Le pire est toujours à venir. Car il y a éditeurs et… éditeurs. Même les fameuses grandes maisons sont injustes : alors qu’elles bénéficient de tout ce qu’il faut pour, se servant de leurs succès assurés, promouvoir des ouvrages plus ambitieux, des livres lumineux, intelligents, elles s’en désintéressent. La durée de leur vie, quelles que soient leurs immenses qualités d’écriture et de culture, leur durée de vie est celle d’un enfant mort-né. N’a pas eu le temps de voir le monde. Mais même les livres « à succès » ne dépassent pas la petite enfance, les librairies actuelles proposent pour l’essentiel des parutions de deux ans d’âge, maximum. On sait que passées six semaines, certains ouvrages retournent à l’expéditeur qui les balance à leur bourreau, le pilon. Alors, pensez donc ! pour les livres sans promotion. Heureusement, il y a quelques bonnes âmes qui pratiquent la charité, comme des dames-patronnesses en leur temps, s’en saisissent et les confient à des héros qui leur donnent une existence économique au sens détourné d’avantageux. Ils deviennent des livres d’occasion et d’occasion neuve aussi parfois ! Grâce soit cependant rendue à ces tâcherons de la manutention et des expositions à tous vents, pluies et soleils hurlants**.
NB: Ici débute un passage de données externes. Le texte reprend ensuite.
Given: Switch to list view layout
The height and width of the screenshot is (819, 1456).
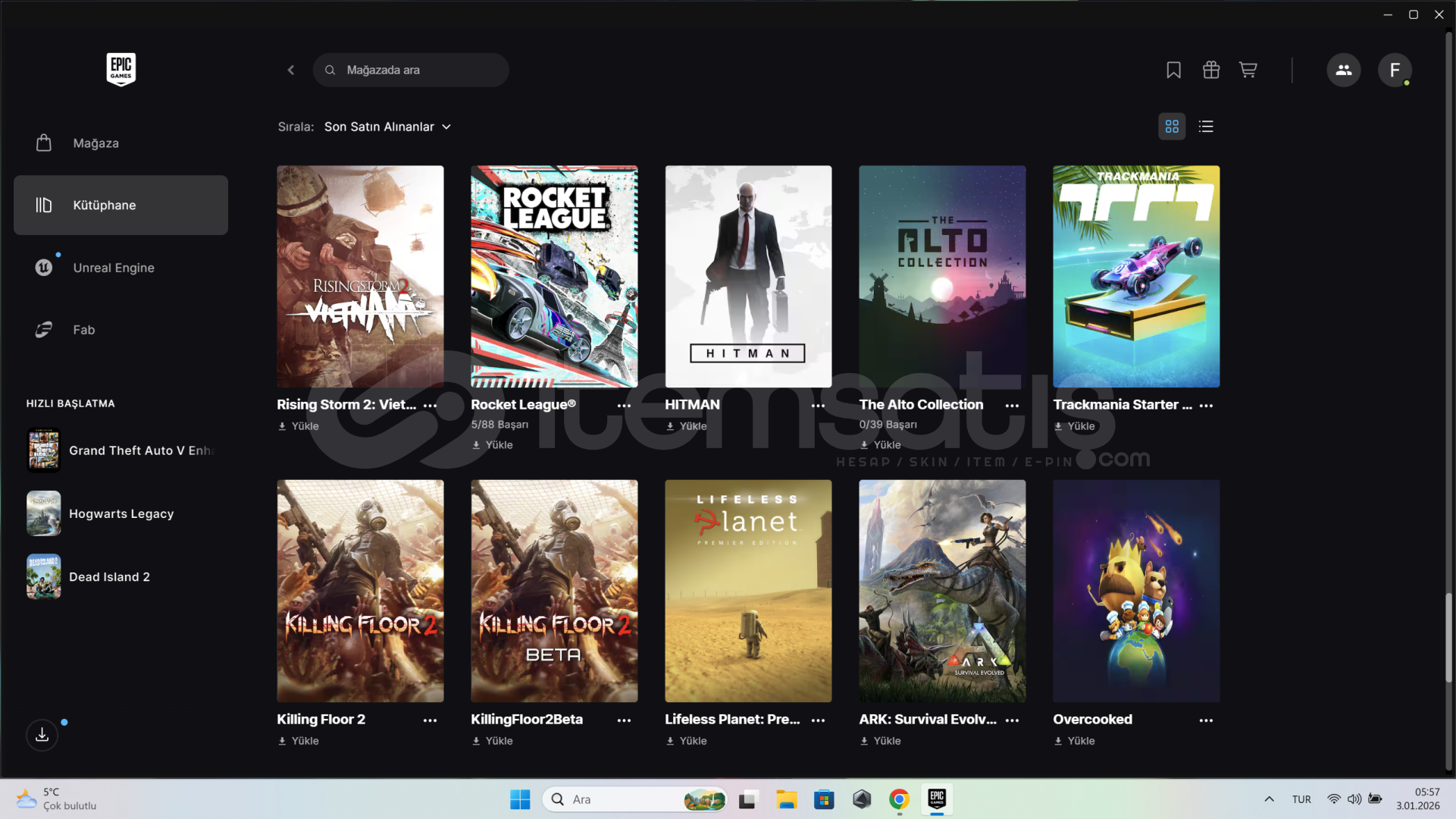Looking at the screenshot, I should click(x=1206, y=127).
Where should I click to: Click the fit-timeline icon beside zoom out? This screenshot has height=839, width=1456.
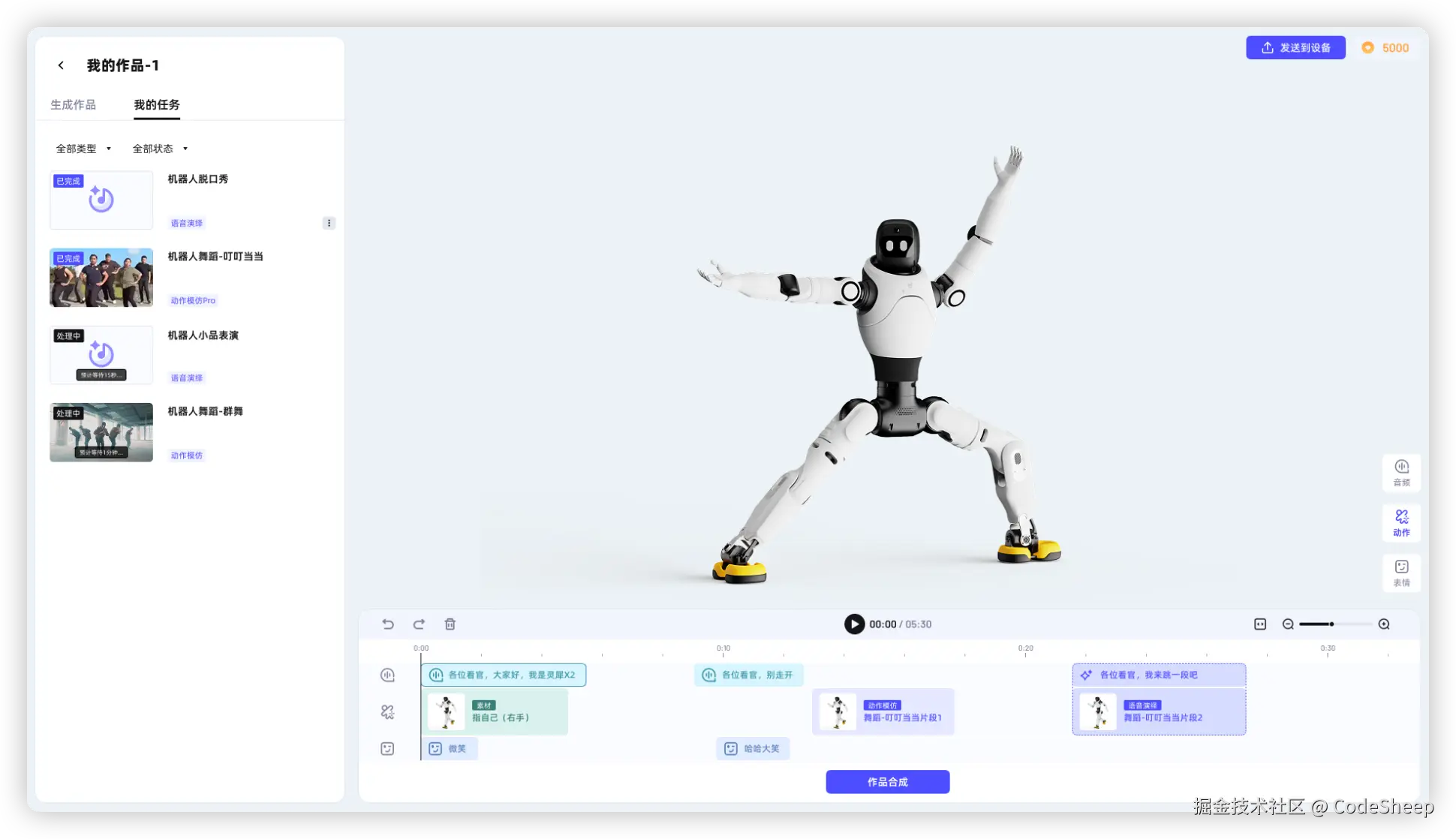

Ne nous attardons pas aux usines, revenons à l’artisanat, que tout le monde connaît, le temps réduit d’en vanter les mérites et de passer à autre chose ; comment faire, en effet, pour, dans le même mouvement, regretter le cousu-main et acheter le prêt-à-porter ? Ceux que l’on appelle « les petits éditeurs » avec cette condescendance absolue contenue dorénavant dans tout ce qui est qualifié de « petit » qu’il faudrait entendre comme « gentil », « mignon » ou « niais ». On pourrait ne pas le croire, alors que l’heure devrait être à la résistance, l’éditeur en province, en région, a deux ennemis : ses semblables et ses indispensables. [Taisons ses semblables… juste dire qu’on n’en a même pas idée ! Triste ! Affligeant !] On appelle ses indispensables, la structure, la maison, l’organisme qui lui permettrait qu’une fois devenu livre, l’auteur qu’il a aimé, bichonné, respecté, soit lu par le plus grand nombre possible, serait-il toujours insuffisant. Bien sûr, nous n’aurons pas l’insolence de parler d’argent ! Il faut d’abord considérer que quelqu’un daigne se pencher sur le berceau -oubliant quand même un peu vite, que sans auteur, sans texte, sans éditeur, il n’y a plus de diffuseur. Là je crois que j’ai un raisonnement simpliste et perfectionniste -il y en a qui appelle cela le monde de Oui-Oui- qui considère que l’alpha et l’oméga restent ce moment d’intimité pure et irréductible à nul autre, où l’Écrivain pose un mot, une phrase, une majuscule sur une page, un geste qui ne procède que de lui et d’aucune autre considération. Pour tous les ouiouitistes de cette engeance, il faut rappeler que les autoroutes du livre (édition, diffusion, promotion) sont mortelles à ceux qui s’en approchent autrement qu’en tenue de robocop, ce qui est, convenons-en peu seyant pour les délicats. L’éradication des délicats, des élégants et des respectueux n’est pas encore achevée, mais elle est en forte progression.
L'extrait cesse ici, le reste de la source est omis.